De retour en Angleterre, notre auteur commence par se marier. Il n’a rien, sa femme est aussi pauvre que lui ; mais tous deux sont pleins de courage, et, en effet, leur tendre affection réciproque les aide puissamment à franchir les dures épreuves que leur réserve la vie. Depuis lors, et jusqu’au jour présent, l’ouvrier poursuit bravement sa carrière, sans espérance de s’élever jamais au-dessus de la gêne, mais parmi des conditions plus favorables d’année en année, grâce à la collaboration de deux fils dont les figures, telles que nous les entrevoyons çà et là, nous ravissent par un beau mélange de libre personnalité intellectuelle et de déférence affectueuse pour leur vieux « gouverneur. » Désormais, grâce à Dieu, le danger d’une misère trop noire parait avoir disparu, et l’ouvrier n’a plus à craindre le retour de ces longues crises de chômage forcé dont le récit vient plusieurs fois assombrir l’atmosphère habituellement souriante et sereine de ses Souvenirs. « Si quelques-unes de nos épreuves étaient presque comiques à force de malchance, nous dit-il, il y en avait d’autres dont la tristesse touchait vraiment à la tragédie. Je connais au monde peu de choses pires à supporter que d’avoir à rentrer chez soi, tous les soirs, et à affronter le regard muet de ses enfans, et à ne pouvoir rien dire, en s’asseyant près d’eux, parce que l’on ne rapporte rien et n’aperçoit aucune perspective de salaire pour les jours suivans. »

Ces crises « tragiques, » le vieux maçon les a victorieusement traversées, surtout par amour pour les siens, et parce que l’amour des siens pour lui l’animait du désir de lutter jusqu’au bout. Mais son récit nous révèle qu’il a trouvé encore une autre source précieuse d’encouragement et de consolation dans ce penchant naturel qui, dès l’enfance, le portait à dévorer tous les livres que le hasard lui mettait sous la main, et l’arrêtait, durant des heures, devant la musique d’un orgue de Barbarie ou d’un accordéon. A sa passion pour la musique il a dû des jouissances qui, bien souvent, lui ont fait oublier jusqu’aux pires angoisses ; et je ne sais rien de plus touchant que les dernières lignes de son livre, où il nous décrit ainsi son bonheur présent :


C’est aujourd’hui le jour de Pâques de l’année 1908, et j’écris ceci pendant que mes fils s’amusent dans la chambre voisine… Ma femme, après s’être assurée que ses petits-enfans avaient reçu leurs œufs de Pâques, s’occupe à préparer le souper. El pendant que je m’attarde à rêver sur ces lignes d’adieu, voici qu’une majestueuse mélodie m’arrive tout à coup ! C’est le thème initial de l’ouverture de Tannhäuser : un de mes fils est au piano, l’autre s’est emparé de mon violoncelle. Et les accords se succèdent, jusqu’à ce que ma femme ouvre la porte : « Allons, il est temps de s’arrêter ! » Oui, en effet, lu temps est venu de m’arrêter !

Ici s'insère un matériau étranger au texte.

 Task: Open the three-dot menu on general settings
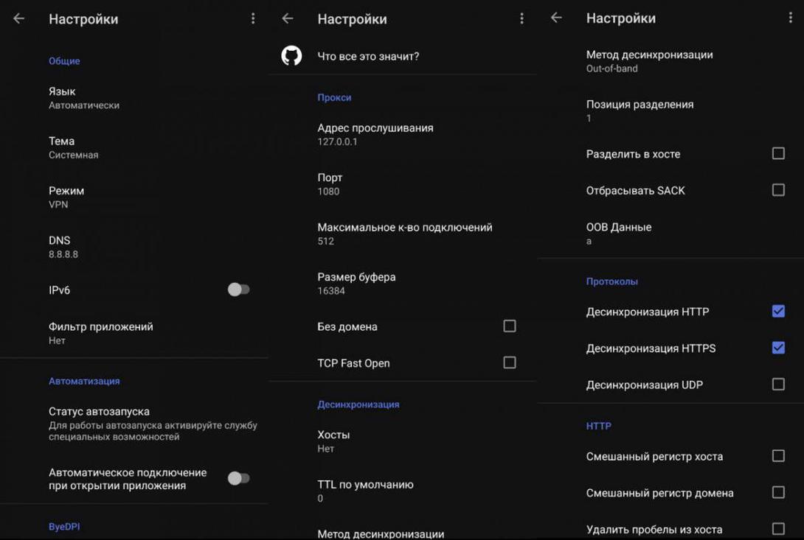253,19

Mais plus profonde encore, et plus efficace, a été l’influence de cette passion de lecture du jeune ouvrier qui, jadis, lui faisait dépenser son premier salaire pour acheter « un Lamartine dépouillé de son dos. » Sans cesse depuis lors, par manière de distraction dans les soucis ou d’amusement dans la bonne fortune, l’ouvrier a continué de lire tous les livres qu’il pouvait se procurer ; et voici que l’idée lui est venue, au soir de sa vie, d’essayer lui-même de produire un livre, où, simplement et honnêtement, il noterait l’impression que lui ont laissée tant d’hommes et de choses rencontrés « sur la route ! » Heureuse passion, en vérité, qui certainement a dû parfois lui valoir la mauvaise humeur de ses contremaîtres, mais qui nous vaut aujourd’hui un livre charmant, un beau livre tout rempli, à la fois, de précieuses leçons morales et de très réel et durable agrément littéraire !


T. DE WYZEWA.

  1. Voyez la Revue du 15 décembre 1903. J’ai eu, tout récemment, le grand chagrin d’apprendre la mort de cet étrange poète improvisé.